Prevê o art. 121º do CPAC:
“1. A suspensão de eficácia dos actos administrativos, que pode ser pedida por quem tenha legitimidade para deles interpor recurso contencioso, é concedida pelo tribunal quando se verifiquem os seguintes requisitos:
a) A execução do acto cause previsivelmente prejuízo de difícil reparação para o requerente ou para os interesses que este defenda ou venha a defender no recurso;
b) A suspensão não determine grave lesão do interesse público concretamente prosseguido pelo acto; e
c) Do processo não resultem fortes indícios de ilegalidade do recurso.
2. Quando o acto tenha sido declarado nulo ou juridicamente inexistente, por sentença ou acórdão pendentes de recurso jurisdicional, a suspensão de eficácia depende apenas da verificação do requisito previsto na alínea a) do número anterior.
3. Não é exigível a verificação do requisito previsto na alínea a) do n.º 1 para que seja concedida a suspensão de eficácia de acto com a natureza de sanção disciplinar.
4. Ainda que o tribunal não dê como verificado o requisito previsto na alínea b) do n.º 1, a suspensão de eficácia pode ser concedida quando, preenchidos os restantes requisitos, sejam desproporcionadamente superiores os prejuízos que a imediata execução do acto cause ao requerente.
5. Verificados os requisitos previstos no n.º 1 ou na hipótese prevista no número anterior, a suspensão não é, contudo, concedida quando os contra-interessados façam prova de que dela lhes resulta prejuízo de mais difícil reparação do que o que resulta para o requerente da execução do acto.”
    Da observação desta norma é fácil verificar que não importa nesta sede a análise da questão de fundo, de eventuais vícios subjacentes à decisão impugnada, tendo, no âmbito do presente procedimento preventivo e conservatório, que se partir, por um lado, da presunção da legalidade do acto e da veracidade dos respectivos pressupostos - fumus boni iuris -, por outro, de um juízo de legalidade da interposição do recurso.

DADOS FORNECIDOS:
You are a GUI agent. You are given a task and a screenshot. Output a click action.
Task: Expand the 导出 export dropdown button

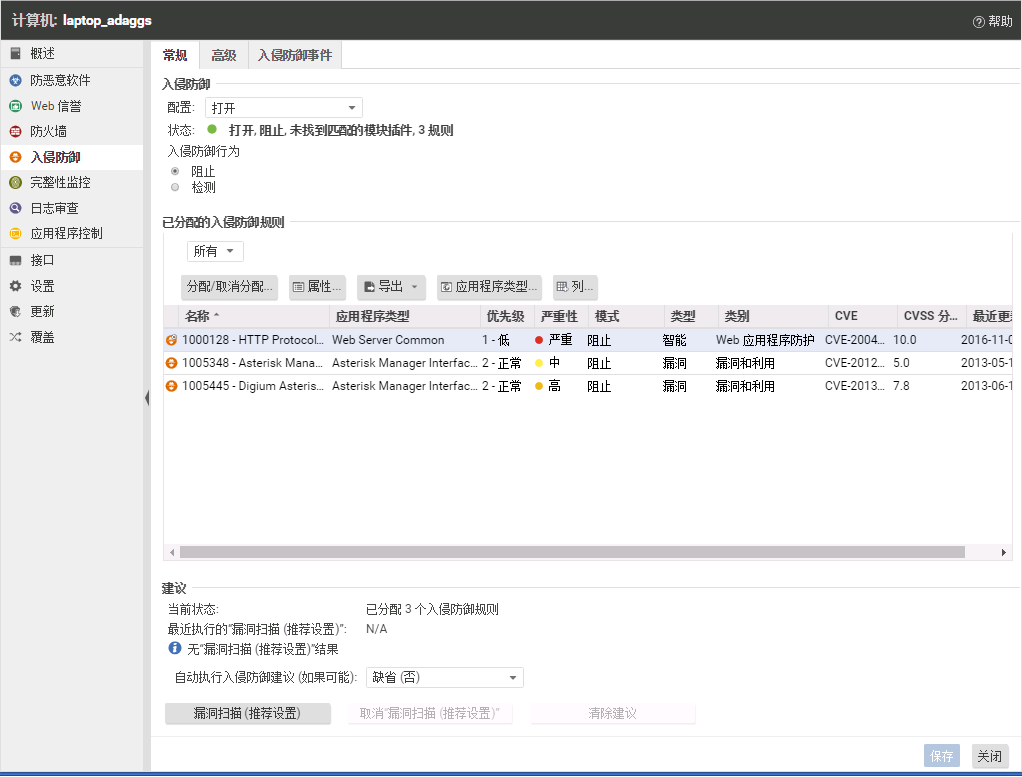pos(391,287)
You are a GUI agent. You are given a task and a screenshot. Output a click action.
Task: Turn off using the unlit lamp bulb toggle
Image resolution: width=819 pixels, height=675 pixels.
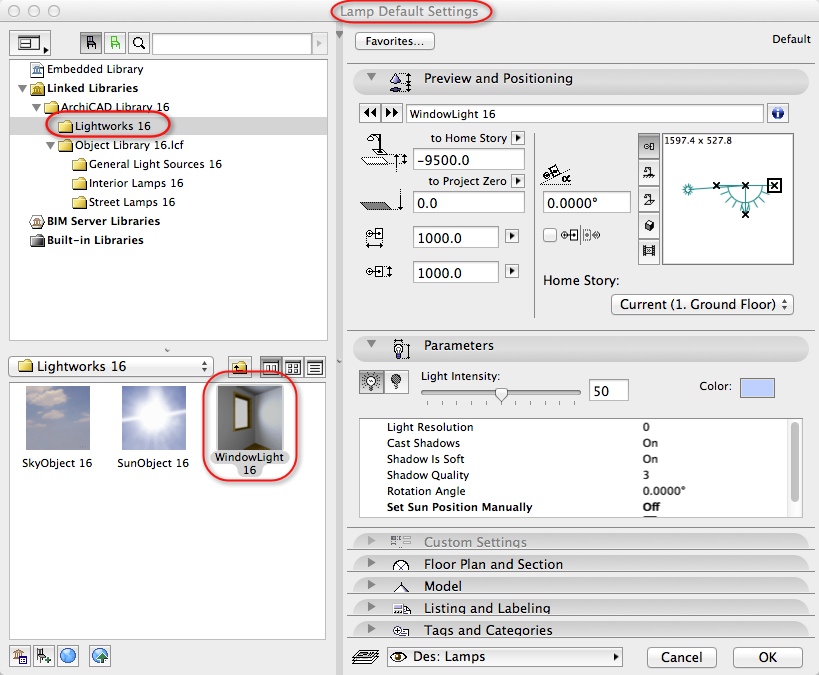coord(395,382)
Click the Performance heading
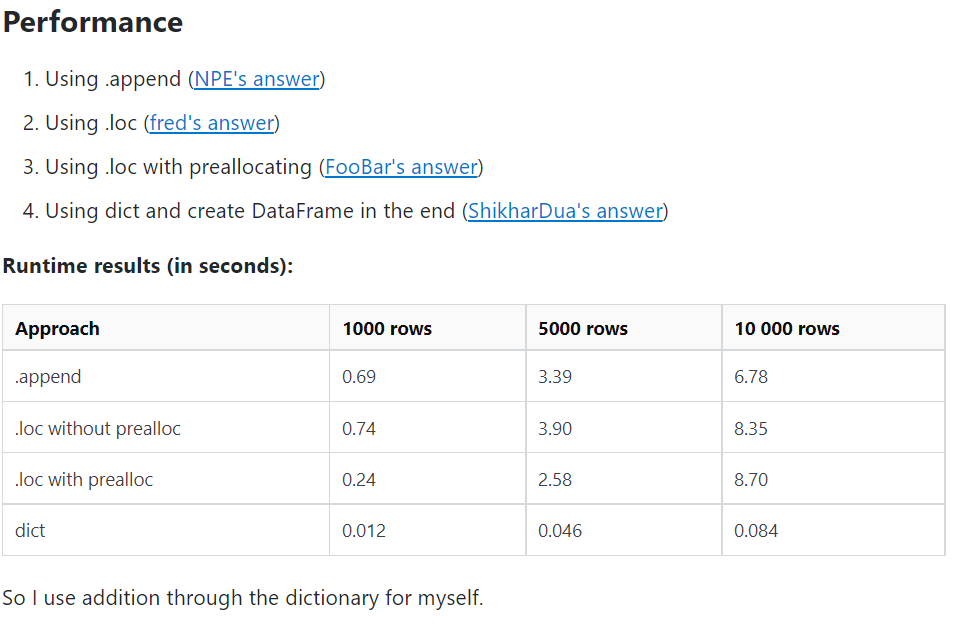 pyautogui.click(x=93, y=22)
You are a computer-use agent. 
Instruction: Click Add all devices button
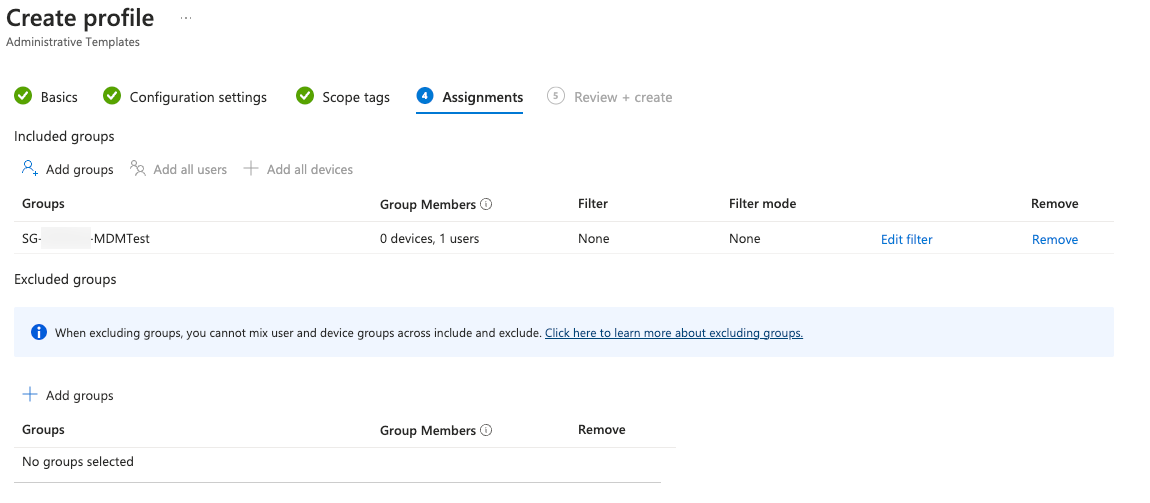coord(298,169)
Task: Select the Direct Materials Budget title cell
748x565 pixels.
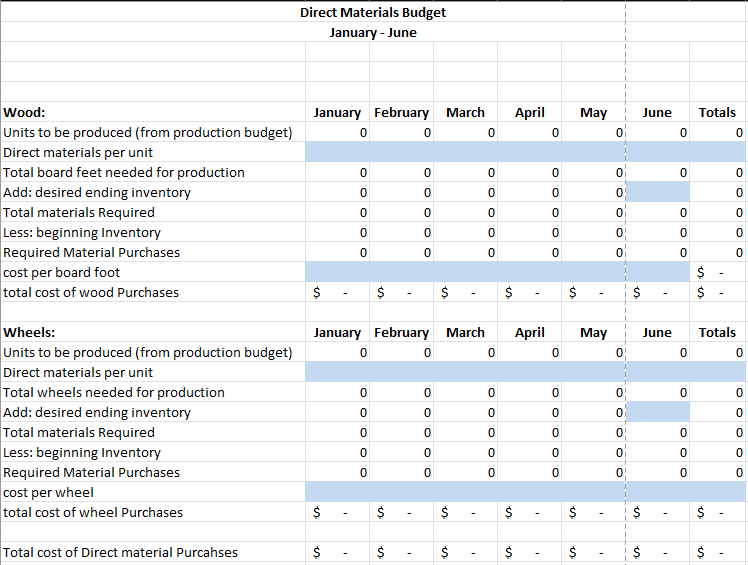Action: pyautogui.click(x=373, y=12)
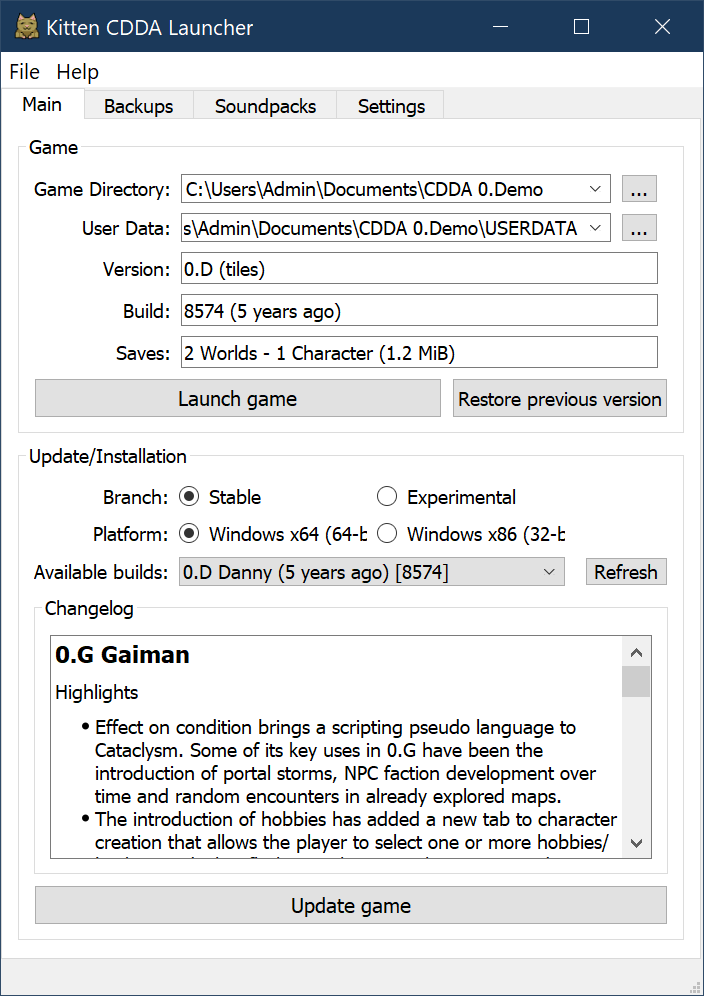Expand the Game Directory dropdown
Screen dimensions: 704x996
coord(595,189)
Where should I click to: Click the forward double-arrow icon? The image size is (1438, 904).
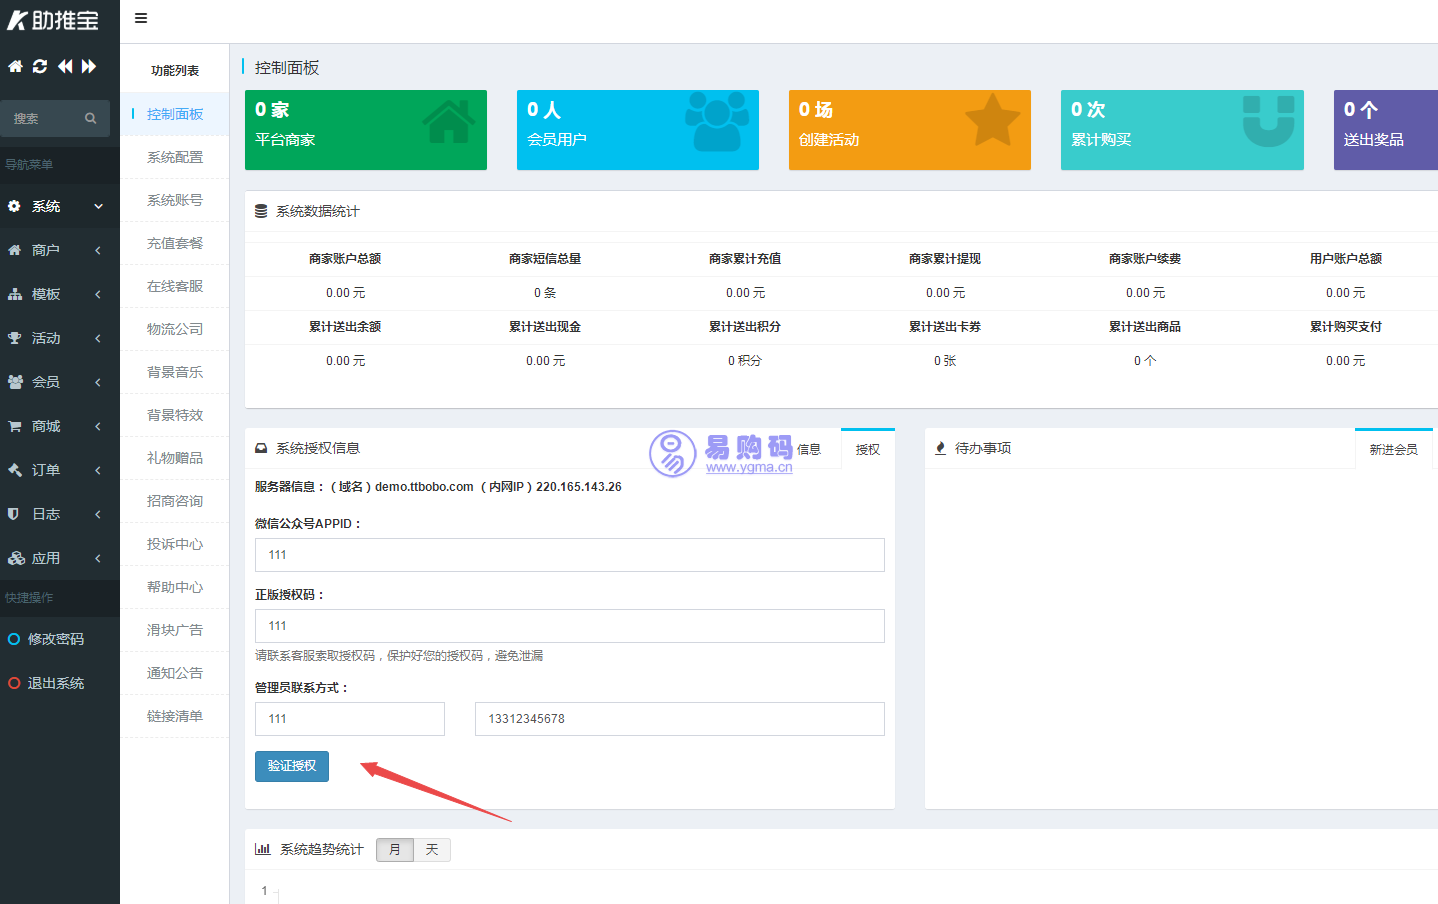(89, 66)
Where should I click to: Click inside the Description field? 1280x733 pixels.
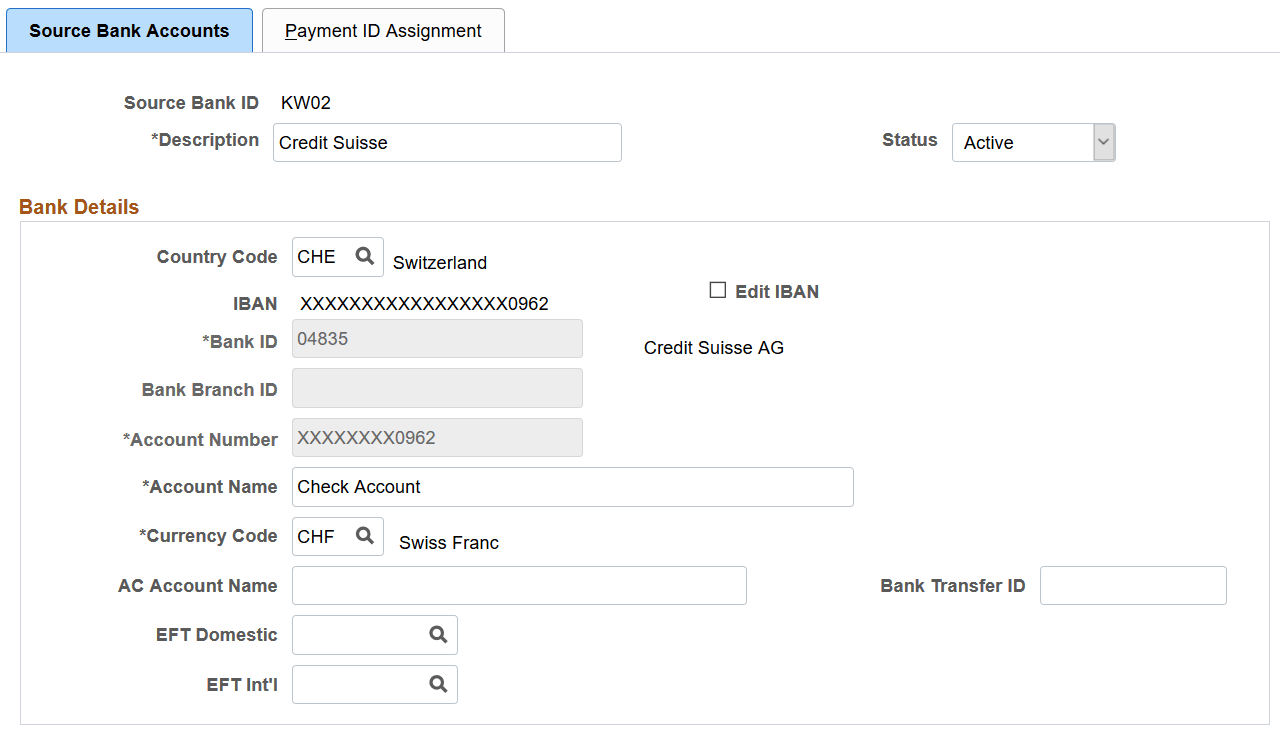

INSTRUÇÕES:
1: Diga se cada afirmação abaixo está de acordo com o excerto, respondendo sim ou não e citando literalmente as palavras do excerto que o decidem. (a) Para suspender a eficácia de um ato com a natureza de sanção disciplinar, não é exigido o requisito da alínea a) do n.º 1. (b) Quando o ato foi declarado nulo por sentença pendente de recurso jurisdicional, a suspensão depende da verificação dos três requisitos do n.º 1. (c) Neste procedimento, é essencial analisar os eventuais vícios subjacentes à decisão impugnada.
2: Cite fielmente a parte do excerto que começa em "5. Verificados os" e segue até "interposição do recurso.".

RESPOSTAS POR TAREFA:
1:
(a) Sim: "Não é exigível a verificação do requisito previsto na alínea a) do n.º 1 para que seja concedida a suspensão de eficácia de acto com a natureza de sanção disciplinar."
(b) Não: "a suspensão de eficácia depende apenas da verificação do requisito previsto na alínea a) do número anterior."
(c) Não: "não importa nesta sede a análise da questão de fundo, de eventuais vícios subjacentes à decisão impugnada"

2:
5. Verificados os requisitos previstos no n.º 1 ou na hipótese prevista no número anterior, a suspensão não é, contudo, concedida quando os contra-interessados façam prova de que dela lhes resulta prejuízo de mais difícil reparação do que o que resulta para o requerente da execução do acto.”
    Da observação desta norma é fácil verificar que não importa nesta sede a análise da questão de fundo, de eventuais vícios subjacentes à decisão impugnada, tendo, no âmbito do presente procedimento preventivo e conservatório, que se partir, por um lado, da presunção da legalidade do acto e da veracidade dos respectivos pressupostos - fumus boni iuris -, por outro, de um juízo de legalidade da interposição do recurso.